*Data shown*.
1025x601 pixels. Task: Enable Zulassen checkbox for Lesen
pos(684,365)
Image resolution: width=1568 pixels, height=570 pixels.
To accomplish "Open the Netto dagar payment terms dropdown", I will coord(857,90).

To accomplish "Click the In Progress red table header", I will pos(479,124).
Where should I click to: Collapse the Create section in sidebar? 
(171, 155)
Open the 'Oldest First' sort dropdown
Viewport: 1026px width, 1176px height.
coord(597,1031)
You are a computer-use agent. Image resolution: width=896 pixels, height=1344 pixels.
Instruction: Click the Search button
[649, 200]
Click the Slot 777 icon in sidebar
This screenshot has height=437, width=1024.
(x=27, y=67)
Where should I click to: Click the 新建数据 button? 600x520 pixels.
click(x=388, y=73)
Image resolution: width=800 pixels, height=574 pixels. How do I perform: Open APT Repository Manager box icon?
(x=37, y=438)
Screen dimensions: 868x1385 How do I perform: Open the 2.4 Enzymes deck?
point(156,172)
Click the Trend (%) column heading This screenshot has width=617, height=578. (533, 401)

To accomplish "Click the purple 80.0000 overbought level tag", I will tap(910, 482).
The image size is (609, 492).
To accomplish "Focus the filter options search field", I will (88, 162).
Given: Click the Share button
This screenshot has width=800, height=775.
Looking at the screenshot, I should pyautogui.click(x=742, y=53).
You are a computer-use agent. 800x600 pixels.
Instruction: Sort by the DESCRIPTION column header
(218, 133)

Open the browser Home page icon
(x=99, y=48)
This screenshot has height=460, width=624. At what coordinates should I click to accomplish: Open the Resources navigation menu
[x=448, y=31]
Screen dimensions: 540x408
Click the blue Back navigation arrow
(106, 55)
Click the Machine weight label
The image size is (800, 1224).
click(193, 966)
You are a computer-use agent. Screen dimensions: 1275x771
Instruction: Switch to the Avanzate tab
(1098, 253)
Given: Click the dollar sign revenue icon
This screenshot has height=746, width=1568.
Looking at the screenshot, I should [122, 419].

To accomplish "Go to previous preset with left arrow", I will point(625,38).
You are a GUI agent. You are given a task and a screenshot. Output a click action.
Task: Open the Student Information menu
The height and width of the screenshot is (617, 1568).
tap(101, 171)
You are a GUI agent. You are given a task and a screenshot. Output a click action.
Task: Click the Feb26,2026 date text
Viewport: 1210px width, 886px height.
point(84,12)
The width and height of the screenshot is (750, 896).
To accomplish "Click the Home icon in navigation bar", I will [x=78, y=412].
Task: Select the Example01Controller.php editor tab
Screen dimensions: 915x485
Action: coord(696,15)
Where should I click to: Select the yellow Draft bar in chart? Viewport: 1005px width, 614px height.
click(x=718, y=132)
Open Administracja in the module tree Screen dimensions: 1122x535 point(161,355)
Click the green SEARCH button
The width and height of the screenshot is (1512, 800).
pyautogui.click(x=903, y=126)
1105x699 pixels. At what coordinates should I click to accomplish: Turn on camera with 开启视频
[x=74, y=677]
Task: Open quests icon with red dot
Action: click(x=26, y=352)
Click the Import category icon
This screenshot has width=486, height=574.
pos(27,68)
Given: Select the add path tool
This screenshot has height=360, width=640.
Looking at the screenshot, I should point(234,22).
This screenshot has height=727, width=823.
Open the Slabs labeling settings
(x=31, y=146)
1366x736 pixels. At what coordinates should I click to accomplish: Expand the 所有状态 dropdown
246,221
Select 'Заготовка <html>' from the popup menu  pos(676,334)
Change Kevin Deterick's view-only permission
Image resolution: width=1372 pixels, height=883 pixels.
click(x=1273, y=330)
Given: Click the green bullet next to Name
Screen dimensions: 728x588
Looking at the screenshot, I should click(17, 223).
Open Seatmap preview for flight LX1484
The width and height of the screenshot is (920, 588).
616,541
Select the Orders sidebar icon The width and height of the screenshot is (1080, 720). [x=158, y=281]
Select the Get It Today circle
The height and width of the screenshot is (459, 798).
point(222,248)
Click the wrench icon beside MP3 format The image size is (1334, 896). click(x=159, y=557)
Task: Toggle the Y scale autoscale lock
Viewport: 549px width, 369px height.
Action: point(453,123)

*What to do*. All lines of the material that contain the string "green" are to be copied.

*Solution to this problem*.
Click the green SEARCH button
Given: Click the green bullet next to Name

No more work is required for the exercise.